▶ **EXERCISE REQUIREMENTS**:
1 > Reproduce the passage on banking crises and dissent from "Anyone who urged" up to and including "the bubble develop.".
2 > Summarize the commentary on banking crises and dissent in two sentences.
3 > Carry the commentary on banking crises and dissent forward from its last sentence.

▶ **SELECTED EXCERPT**:

Anyone who urged the government to do that would be shouted down, by the very people who would subsequently condemn that government for letting the bubble develop.
STRONG INSTITUTIONS NEEDED TO LEAN AGAINST THE WIND
That mentality can only be changed by the creation of strong and respected institutions that will lean against the wind of public opinion during a boom. If that does not happen,will have another banking crisis.
I do not believe we have such institutions in place yet. Even the new European Single Supervisory Mechanism for banks will be subject to political pressures from member states. The recommendations of the European Commission in favour of fiscal prudence are being undermined by some governments, and much economic commentary.
THOSE WHO GIVE BAD NEWS SOMETIMES PUT THEIR CAREERS AT RISK
In the pre crisis years in Ireland, the same intolerance of dissent existed within the banks themselves, and within the in the institutions supervising the banks. One of the authors of one of the expert reports, Dr. Nyberg found that, in Ireland in pre crash period,
“A minority of people indicated that contrarian views were both difficult to maintain during the long boom and unhealthy to present to boards or superiors. A number of people stated that had they implemented or consistently supported contrarian policies they may ultimately have lost their jobs, positions, or reputations. Other signs were also noted pointing to sanctioning of diverging or contrarian opinions as well as self-censorship because of this. The apparent strength of these expected sanctions is difficult to judge, but the absence of opposition, barring only handful of identified vociferous contrarians, may have made it easier for institutions to accept toning down the application of vital, tried and traditional prudential practices.”

Element lookup records:
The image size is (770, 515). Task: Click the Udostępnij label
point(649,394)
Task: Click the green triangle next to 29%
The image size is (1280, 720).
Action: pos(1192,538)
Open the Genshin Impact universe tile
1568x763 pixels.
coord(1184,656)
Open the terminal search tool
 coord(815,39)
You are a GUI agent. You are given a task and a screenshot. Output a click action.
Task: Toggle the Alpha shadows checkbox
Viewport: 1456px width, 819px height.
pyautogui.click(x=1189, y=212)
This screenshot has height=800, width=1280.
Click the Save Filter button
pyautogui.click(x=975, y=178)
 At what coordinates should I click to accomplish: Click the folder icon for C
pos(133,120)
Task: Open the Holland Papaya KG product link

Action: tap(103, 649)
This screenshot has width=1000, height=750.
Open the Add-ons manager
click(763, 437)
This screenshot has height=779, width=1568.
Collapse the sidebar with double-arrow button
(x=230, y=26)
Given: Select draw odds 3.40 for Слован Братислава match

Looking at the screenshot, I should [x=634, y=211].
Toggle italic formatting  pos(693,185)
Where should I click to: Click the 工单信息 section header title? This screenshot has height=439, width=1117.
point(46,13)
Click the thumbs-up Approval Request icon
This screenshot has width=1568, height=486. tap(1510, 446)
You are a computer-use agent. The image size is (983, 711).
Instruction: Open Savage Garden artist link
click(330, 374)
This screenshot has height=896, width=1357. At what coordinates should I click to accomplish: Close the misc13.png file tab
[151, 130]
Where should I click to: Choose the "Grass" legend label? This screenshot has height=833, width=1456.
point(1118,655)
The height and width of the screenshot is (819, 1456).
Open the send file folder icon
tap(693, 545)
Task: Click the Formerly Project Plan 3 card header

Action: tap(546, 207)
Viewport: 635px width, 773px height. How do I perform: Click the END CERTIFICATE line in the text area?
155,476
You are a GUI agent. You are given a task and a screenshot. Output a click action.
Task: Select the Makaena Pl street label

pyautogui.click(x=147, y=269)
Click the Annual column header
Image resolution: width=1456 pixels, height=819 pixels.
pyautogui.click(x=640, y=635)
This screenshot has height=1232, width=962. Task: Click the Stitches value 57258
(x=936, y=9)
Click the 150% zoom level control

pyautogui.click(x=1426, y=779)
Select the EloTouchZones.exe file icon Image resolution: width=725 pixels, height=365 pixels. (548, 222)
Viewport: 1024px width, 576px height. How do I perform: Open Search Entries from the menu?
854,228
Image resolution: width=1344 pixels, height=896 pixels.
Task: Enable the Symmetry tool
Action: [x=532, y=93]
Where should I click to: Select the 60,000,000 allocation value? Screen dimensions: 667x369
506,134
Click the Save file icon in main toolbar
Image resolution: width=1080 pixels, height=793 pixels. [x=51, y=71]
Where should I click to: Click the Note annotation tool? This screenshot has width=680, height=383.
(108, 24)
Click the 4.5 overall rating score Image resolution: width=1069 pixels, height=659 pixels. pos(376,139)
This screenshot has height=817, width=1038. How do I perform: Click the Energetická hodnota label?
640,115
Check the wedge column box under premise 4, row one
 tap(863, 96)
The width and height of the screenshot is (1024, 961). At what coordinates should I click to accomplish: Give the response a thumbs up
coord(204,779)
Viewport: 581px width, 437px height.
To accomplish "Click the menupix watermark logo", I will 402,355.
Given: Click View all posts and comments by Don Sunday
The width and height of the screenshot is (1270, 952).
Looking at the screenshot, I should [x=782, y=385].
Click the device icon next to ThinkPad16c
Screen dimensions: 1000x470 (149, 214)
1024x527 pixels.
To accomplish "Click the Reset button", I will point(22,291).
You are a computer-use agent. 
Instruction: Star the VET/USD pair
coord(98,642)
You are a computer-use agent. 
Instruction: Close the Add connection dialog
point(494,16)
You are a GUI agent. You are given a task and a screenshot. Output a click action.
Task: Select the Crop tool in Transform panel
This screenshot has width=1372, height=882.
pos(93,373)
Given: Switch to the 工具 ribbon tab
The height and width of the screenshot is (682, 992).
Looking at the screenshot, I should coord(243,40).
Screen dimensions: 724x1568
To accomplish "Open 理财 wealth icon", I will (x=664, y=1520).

▶ **RESULTS IN ORDER**:
1 >
Anyone who urged the government to do that would be shouted down, by the very people who would subsequently condemn that government for letting the bubble develop.

2 > The writer argues that only strong, respected institutions that resist public opinion during a boom can change the mentality that lets bubbles develop, and doubts such institutions exist yet, since even the new European Single Supervisory Mechanism will face political pressure from member states. Before the Irish crash, dissent was also discouraged within the banks and their supervisors, and Dr. Nyberg found that people feared losing jobs or reputations for contrarian views, which may have made it easier to tone down vital prudential practices.

3 >
Will that be any different the next time?
The Oireachtas Banking Enquiry needs to ask itself what has been changed since 2008 the ensure that this sort of conformist response to a new bubble would not recur in political parties, in the media, in the economics profession, in the Department of Finance, and in the banks in Ireland.
In other words, has Irish human nature, or Irish culture, changed sufficiently as a result of the experience of 2008, or, if it has not, have new institutional structures been put in place to safeguard against these weaknesses of human nature and culture.
BLAMING INDIVIDUALS WOULD BE EASY, DEVISING PREVENTIVE INSTITUTIONS, MUCH HARDER
These are exceptionally difficult questions to answer, but they are the questions that matter.
The danger is that the Enquiry, instead of asking these really difficult questions, will find itself pushed in the direction of scapegoating individuals for mistakes made. This would make better theatre, and some of the media comment already shows an inclination to follow this criterion in judging the Enquiry.
It is also important to look at the macroeconomic forces that led to the Irish property bubble.
AN INFINITE AMOUNT OF CREDIT, BIDDING UP THE PRICE OF A FINITE AMOUNT OF LAND, IS A RECIPE FOR DISASTER
In the years before the crash there was an almost infinite amount of credit on offer to buy into a commodity, that was in inherently limited supply, land on which property could be built.
A situation like this will always be volatile.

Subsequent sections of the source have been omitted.